*SOURCE RECORDS*
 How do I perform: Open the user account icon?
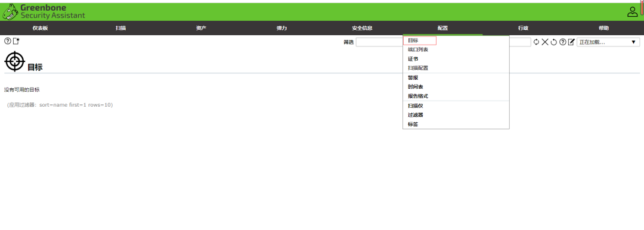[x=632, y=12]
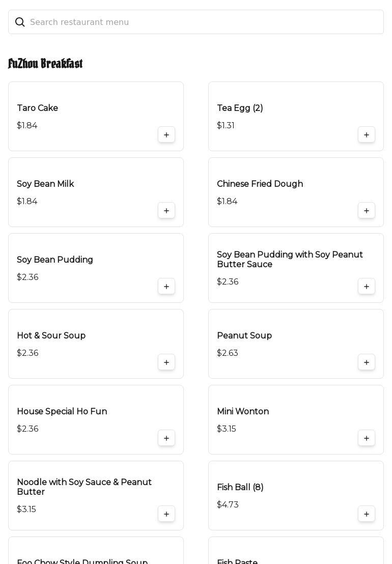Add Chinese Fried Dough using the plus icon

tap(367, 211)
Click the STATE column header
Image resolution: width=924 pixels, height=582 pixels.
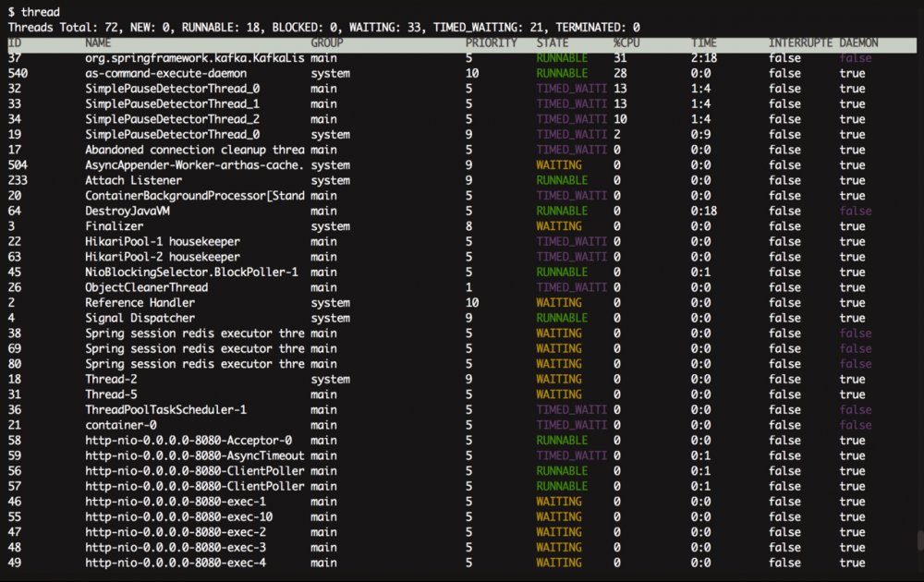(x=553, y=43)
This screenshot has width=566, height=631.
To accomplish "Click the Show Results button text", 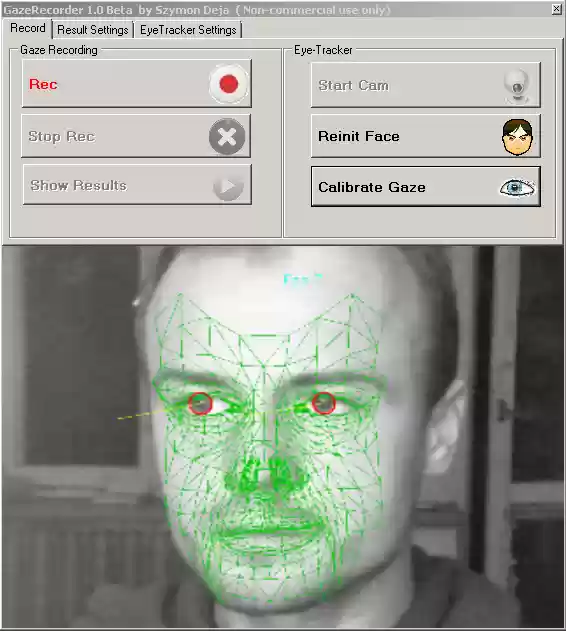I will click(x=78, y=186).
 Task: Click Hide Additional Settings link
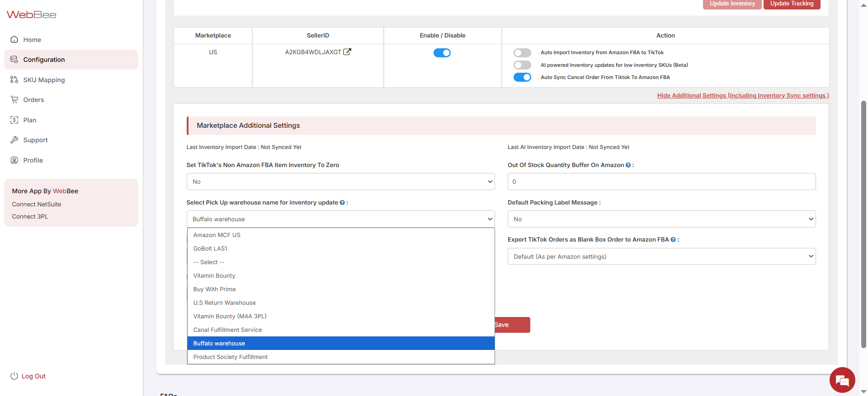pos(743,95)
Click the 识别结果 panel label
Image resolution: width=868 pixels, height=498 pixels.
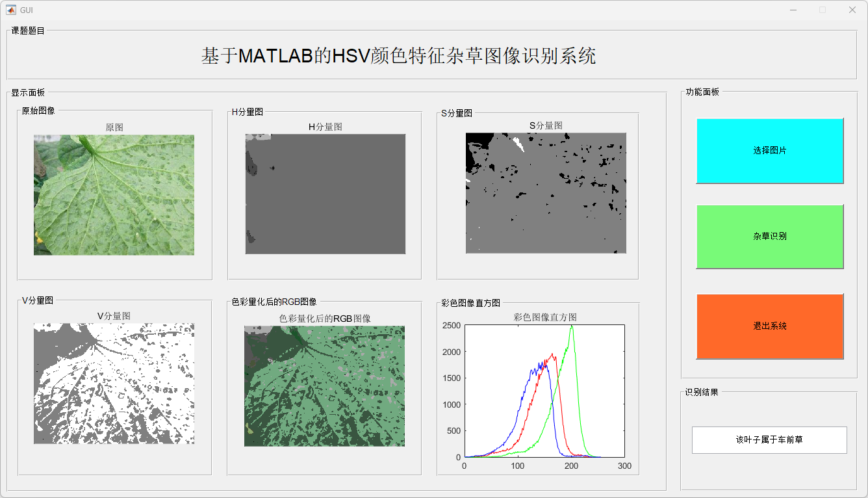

==

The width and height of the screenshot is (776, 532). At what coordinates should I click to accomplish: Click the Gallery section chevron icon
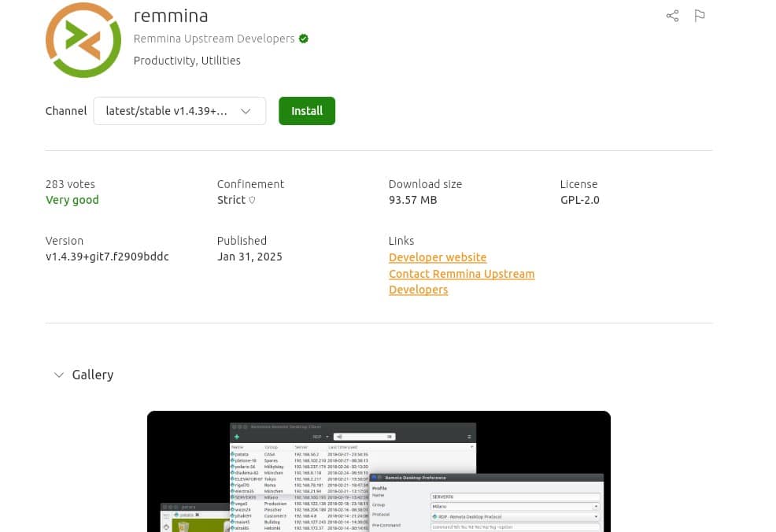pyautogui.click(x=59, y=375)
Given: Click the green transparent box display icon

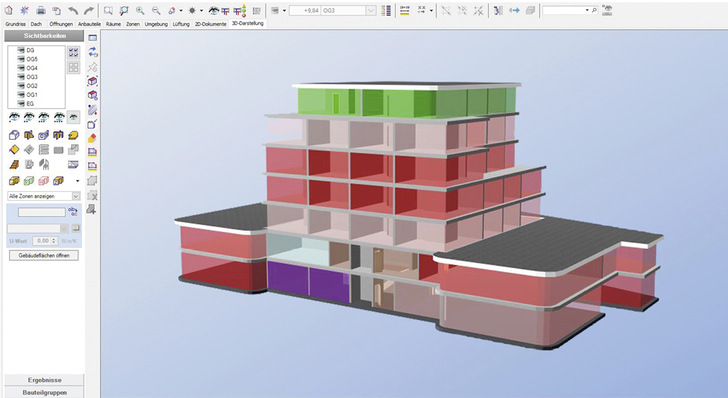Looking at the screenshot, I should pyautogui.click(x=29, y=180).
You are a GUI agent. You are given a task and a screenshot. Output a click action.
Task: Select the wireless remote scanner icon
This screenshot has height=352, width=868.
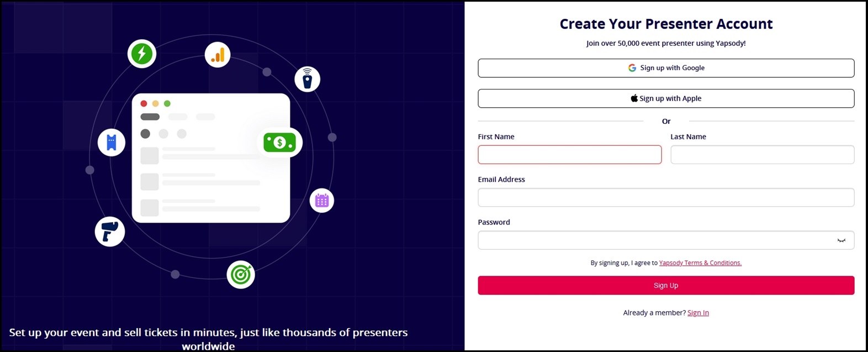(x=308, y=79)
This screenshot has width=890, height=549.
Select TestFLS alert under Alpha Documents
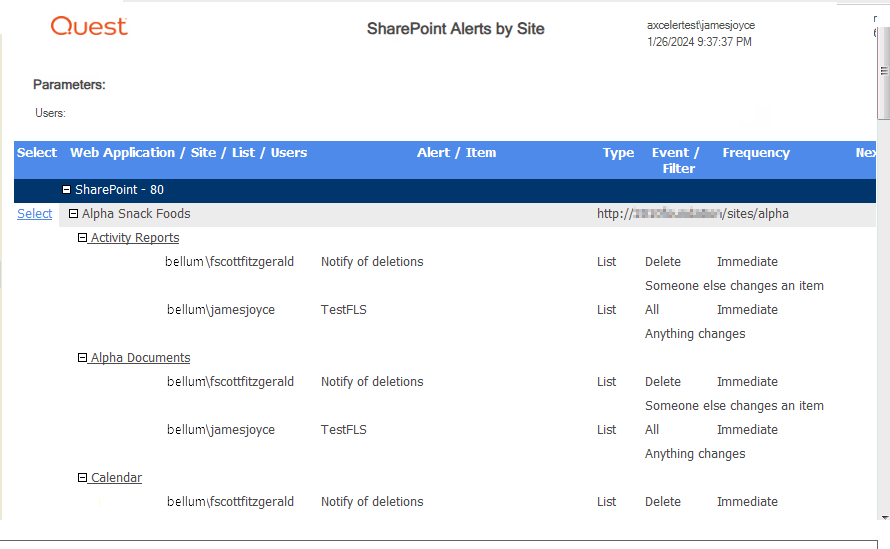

...

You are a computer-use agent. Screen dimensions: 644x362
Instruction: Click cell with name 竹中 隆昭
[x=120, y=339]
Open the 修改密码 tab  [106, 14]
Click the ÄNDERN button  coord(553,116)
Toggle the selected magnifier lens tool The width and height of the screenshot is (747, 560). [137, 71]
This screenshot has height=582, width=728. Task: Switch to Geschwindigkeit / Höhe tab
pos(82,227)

*TASK STATEMENT*
Note each line of the entries that has "agent" in it, and copy those lines.

*RESULT*
You are a GUI agent. You are given a task and a screenshot. Output a click action.
You are a computer-use agent. Screen dimensions: 644x362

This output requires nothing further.